7 元気な爺さん

翌日、俺は王殿横の庭で掃除をしながら、昨日タカシたちと話したことを考えていた

「しかし、聞くといってもどんな風に聞くか。。。死んでくれ、とも言えないし・・」


「なにをぶつぶつ言っておるんじゃ」

「わ、びっくりした、、、なんだ爺さんか」


「なんじゃとはなんじゃ」

「いや、すいません。 別になんでも、、、なくはないんだけど」


「なんじゃなんじゃ、はっきりせんな。 もっとしゃきっとせい、お主は軍師なんじゃから」

「いや、それ今関係ないし、ってか軍師のステータス出なかったじゃん」


「あーあれは、まあそうじゃったな。 で、なにを悩んでおるんじゃ」


「それは、、、」

俺は昨日のタカシの見解、つまり爺さんがいなくなれば、自分たちは元の世界に帰れるのではないか?という仮説を説明した。


「なるほど」

「まあ、とはいえ爺さんに死んでくれといも言えないし、どうしたものかと悩んでいた」


「ははは、お前はいい奴じゃのう。 あれほど戦場は敵と戦っておるくせに」

「はあ? それとこれとは別だろう。
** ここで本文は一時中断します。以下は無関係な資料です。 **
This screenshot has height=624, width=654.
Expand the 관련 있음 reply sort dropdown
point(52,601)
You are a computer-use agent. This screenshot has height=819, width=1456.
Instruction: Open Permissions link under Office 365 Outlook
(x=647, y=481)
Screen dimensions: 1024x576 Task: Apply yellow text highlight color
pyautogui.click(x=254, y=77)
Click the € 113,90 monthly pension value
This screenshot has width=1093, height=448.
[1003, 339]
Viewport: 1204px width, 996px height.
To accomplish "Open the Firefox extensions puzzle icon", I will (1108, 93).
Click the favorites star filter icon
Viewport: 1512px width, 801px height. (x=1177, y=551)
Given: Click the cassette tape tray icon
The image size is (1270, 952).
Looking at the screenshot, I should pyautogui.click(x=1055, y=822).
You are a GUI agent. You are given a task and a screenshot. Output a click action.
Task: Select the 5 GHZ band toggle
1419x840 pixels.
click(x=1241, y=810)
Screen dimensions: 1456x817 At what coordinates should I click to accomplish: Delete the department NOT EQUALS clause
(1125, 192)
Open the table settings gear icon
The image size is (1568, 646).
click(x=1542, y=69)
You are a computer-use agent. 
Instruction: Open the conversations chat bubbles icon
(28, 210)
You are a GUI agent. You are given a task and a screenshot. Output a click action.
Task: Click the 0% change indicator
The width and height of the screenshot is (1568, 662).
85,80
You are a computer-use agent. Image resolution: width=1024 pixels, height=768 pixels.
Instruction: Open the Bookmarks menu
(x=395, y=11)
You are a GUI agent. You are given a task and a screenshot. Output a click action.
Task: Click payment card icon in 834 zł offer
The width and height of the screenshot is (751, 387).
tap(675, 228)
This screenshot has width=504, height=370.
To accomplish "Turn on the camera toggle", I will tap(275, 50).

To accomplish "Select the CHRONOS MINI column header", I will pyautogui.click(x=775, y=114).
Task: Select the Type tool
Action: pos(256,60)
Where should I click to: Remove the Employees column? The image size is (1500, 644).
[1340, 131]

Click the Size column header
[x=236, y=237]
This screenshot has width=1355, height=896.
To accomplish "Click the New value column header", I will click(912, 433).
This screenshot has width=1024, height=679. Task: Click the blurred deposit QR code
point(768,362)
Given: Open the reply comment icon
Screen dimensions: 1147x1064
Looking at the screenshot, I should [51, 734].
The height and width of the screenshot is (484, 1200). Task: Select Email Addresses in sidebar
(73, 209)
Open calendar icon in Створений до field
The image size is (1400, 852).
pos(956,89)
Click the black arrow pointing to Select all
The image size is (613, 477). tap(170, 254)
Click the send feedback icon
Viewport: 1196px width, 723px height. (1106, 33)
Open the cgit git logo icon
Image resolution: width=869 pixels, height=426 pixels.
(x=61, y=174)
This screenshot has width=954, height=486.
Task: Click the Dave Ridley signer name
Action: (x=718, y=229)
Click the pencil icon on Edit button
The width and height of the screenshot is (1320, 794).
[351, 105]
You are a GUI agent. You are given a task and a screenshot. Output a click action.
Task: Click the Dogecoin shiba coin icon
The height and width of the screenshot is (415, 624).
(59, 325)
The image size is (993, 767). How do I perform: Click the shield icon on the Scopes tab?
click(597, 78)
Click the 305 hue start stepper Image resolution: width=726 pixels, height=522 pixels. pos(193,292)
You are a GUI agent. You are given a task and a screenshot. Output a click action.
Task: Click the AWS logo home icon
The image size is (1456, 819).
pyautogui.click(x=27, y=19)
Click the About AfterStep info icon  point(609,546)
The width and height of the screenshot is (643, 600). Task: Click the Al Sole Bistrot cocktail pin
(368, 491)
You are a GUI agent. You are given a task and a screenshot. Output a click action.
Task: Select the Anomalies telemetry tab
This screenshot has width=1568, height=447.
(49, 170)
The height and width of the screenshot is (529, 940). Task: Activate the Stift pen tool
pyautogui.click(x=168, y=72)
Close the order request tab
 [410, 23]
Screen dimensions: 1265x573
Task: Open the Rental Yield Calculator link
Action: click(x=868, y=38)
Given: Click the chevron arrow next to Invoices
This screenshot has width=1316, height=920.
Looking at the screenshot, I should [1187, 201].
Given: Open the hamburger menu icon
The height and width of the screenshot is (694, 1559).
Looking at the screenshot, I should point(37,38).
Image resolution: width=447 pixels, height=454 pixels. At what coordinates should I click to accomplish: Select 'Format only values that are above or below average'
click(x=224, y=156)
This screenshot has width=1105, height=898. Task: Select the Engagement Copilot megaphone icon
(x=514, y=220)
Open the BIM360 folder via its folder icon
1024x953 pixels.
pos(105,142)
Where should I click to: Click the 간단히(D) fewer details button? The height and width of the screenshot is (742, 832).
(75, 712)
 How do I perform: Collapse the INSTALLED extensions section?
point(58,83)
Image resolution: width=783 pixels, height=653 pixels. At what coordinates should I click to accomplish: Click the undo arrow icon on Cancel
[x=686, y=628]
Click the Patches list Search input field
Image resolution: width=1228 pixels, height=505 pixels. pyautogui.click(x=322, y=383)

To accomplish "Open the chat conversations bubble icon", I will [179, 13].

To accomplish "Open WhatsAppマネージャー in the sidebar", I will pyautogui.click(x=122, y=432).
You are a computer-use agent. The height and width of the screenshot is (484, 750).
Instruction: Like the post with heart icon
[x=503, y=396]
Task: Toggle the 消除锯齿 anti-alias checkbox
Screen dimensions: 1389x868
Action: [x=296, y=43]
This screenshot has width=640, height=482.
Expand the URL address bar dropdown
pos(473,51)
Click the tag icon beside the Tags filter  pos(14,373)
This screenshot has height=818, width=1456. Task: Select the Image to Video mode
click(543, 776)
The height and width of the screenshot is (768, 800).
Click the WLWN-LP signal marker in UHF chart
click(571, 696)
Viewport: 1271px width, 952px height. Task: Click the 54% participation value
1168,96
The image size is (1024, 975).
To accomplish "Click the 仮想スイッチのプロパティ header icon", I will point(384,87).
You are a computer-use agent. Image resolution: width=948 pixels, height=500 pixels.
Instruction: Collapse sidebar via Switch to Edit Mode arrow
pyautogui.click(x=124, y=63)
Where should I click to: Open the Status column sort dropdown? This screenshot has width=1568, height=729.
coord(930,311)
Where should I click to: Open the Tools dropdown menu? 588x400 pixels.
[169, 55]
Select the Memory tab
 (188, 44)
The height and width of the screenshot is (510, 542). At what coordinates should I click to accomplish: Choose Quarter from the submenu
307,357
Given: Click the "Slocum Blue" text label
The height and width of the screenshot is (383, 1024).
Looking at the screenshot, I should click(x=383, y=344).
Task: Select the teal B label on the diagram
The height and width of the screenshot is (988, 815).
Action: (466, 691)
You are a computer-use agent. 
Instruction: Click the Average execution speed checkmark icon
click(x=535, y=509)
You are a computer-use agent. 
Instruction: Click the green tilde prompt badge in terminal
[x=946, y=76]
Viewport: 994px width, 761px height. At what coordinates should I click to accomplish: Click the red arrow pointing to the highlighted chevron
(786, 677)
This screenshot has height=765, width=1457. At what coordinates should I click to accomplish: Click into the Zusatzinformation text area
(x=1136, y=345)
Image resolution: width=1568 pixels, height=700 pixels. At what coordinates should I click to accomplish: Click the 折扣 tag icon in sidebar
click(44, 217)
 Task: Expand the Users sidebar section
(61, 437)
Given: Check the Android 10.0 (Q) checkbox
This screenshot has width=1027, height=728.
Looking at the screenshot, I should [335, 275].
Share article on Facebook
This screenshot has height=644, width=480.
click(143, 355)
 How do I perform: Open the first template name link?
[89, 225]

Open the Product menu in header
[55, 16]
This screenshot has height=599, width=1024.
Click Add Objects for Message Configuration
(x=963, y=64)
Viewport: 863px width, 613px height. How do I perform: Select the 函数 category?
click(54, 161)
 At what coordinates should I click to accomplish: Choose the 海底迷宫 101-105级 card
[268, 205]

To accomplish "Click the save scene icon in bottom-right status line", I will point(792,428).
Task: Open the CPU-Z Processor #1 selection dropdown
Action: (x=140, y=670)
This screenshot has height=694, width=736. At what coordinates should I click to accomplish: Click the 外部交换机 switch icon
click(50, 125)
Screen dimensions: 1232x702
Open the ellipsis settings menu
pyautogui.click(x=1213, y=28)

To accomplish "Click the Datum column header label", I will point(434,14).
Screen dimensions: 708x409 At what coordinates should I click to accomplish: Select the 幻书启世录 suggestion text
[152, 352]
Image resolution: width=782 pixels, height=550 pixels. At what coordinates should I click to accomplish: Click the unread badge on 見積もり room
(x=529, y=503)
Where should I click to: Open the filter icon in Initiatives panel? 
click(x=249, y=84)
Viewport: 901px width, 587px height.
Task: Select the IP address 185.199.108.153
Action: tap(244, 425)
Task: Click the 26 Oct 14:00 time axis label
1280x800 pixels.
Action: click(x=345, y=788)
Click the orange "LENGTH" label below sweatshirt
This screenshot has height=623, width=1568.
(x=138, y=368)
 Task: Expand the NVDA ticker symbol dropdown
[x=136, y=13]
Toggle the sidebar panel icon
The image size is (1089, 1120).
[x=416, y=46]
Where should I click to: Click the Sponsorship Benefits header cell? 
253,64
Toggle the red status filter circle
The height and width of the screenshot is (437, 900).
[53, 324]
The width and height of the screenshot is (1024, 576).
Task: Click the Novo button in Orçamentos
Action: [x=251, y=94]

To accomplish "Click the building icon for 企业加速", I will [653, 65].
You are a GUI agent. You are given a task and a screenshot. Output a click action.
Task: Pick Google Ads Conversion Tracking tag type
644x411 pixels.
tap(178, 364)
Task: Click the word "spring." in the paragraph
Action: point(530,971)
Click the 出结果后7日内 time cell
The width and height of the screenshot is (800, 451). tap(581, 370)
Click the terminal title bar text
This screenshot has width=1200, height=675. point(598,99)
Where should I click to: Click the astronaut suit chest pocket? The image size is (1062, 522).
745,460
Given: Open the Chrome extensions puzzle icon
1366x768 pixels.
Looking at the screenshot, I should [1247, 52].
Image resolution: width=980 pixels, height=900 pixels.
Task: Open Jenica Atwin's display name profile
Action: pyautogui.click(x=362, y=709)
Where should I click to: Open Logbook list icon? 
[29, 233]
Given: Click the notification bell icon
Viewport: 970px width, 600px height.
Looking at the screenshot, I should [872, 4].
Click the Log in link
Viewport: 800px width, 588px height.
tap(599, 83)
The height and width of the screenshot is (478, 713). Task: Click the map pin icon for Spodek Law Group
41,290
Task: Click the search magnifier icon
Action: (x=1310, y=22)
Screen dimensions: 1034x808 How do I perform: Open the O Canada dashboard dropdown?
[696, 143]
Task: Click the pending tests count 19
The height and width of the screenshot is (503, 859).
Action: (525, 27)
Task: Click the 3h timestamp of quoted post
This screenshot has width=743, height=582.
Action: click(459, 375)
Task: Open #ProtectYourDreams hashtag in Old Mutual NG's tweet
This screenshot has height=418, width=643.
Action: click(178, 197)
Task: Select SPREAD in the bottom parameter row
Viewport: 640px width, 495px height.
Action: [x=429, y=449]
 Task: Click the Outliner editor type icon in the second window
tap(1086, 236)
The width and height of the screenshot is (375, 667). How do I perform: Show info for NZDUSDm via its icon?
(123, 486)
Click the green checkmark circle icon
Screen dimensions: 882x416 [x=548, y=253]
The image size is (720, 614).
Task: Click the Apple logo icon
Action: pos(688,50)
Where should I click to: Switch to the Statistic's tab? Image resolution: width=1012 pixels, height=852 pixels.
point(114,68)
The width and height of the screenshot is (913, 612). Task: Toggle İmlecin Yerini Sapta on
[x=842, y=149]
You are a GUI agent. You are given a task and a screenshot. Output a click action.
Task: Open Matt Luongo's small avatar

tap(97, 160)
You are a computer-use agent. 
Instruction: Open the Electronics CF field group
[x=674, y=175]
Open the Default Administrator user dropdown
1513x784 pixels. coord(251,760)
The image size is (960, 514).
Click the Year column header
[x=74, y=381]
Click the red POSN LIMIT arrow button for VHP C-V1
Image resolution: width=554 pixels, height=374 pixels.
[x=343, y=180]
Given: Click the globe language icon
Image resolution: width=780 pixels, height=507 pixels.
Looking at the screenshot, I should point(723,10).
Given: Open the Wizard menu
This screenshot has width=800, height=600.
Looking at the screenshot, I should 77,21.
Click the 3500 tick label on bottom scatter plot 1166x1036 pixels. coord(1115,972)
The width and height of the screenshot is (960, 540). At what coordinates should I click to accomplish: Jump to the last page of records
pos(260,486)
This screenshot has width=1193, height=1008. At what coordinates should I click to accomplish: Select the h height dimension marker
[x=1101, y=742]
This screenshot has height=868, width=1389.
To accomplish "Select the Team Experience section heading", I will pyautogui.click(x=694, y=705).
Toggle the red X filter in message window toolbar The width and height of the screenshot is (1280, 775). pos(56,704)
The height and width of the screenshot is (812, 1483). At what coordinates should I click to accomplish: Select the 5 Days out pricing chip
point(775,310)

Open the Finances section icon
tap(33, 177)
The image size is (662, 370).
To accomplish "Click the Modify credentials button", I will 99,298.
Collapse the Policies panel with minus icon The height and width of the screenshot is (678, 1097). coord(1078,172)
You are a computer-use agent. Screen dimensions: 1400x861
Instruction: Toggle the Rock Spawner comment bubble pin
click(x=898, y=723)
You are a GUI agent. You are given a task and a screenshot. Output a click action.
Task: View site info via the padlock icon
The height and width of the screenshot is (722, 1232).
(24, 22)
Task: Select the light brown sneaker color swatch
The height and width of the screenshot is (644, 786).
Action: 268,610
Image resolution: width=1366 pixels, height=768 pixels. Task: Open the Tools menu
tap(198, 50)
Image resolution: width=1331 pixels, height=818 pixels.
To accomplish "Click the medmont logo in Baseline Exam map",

」


「そうなのか? まあよい。 そうじゃのう、ワシが死んだら帰れるかしれんのう」

「え? そうなのか?」


「ただ、ワシも死んだことがないから分からん。ははは」

「まあそうだよな」


「まあ、他の魔法、例えば雷魔法などは神から加護を受けた自然界、つまり精霊の力を借りて、生み出しておる」

「うん。」


「つまり、神が魔法を作った」

「なるほど」


「お主らを呼び寄せた召喚魔法は、自然界つまり神が作り出したものではない。 ワシが作ったのじゃ」

「じゃあ、爺さんが神様?ってわけか??」


「まあ例えが良いかは別として、わかりやすくいうとそういうことじゃな」

「じゃあ、タカシの仮説は、間違っていないのか?」


「そうじゃなあ。 理論としては間違ってはおらんな」

「じゃあ。」


「ははは、ワシはまだ長生きするつもりじゃぞ」

「そうだよね。爺さん元気だしな」


「まあそういうことじゃ」

「わかった。 タカシには適当に言っておくわ」


またその日の夕方、俺はタカシに、爺さんとの話をかいつまんで話した

「、、とまあ、そういうわけだから。 まあ爺さんも死んだことないから分からん、と」

「そうか・・・ でもそのお爺さんが召喚魔法を作った、ことは変わらないよね」


「まあ、そうだな」

「だとすると、、、やっぱり死んでもらうしか。。。」


「おい、タカシ、それはまずいぞ」

「でも」


「たしかに俺たちは戦場に出ている。 でもそれは仕方なく、だ。 自分たちの意志ではない」

「そうだけど、勝手にここに連れて来れられて、それはいいわけ?」


「まあ、そうだけど」

「それにアキラはわからないんだよ。 僕たちは実際に戦場で剣を振って相手を傷つけている」


「まあ、それを言われると、俺はみんなに指示を出しているだけだからな」

「ごめん。 そういうことを言いたいわけじゃなかった。 僕は、僕はただ帰りたいだけなんだ」


「タカシ、、、」

そのままタカシは涙を堪えたような声を出しながら、その場から立ち去っていった。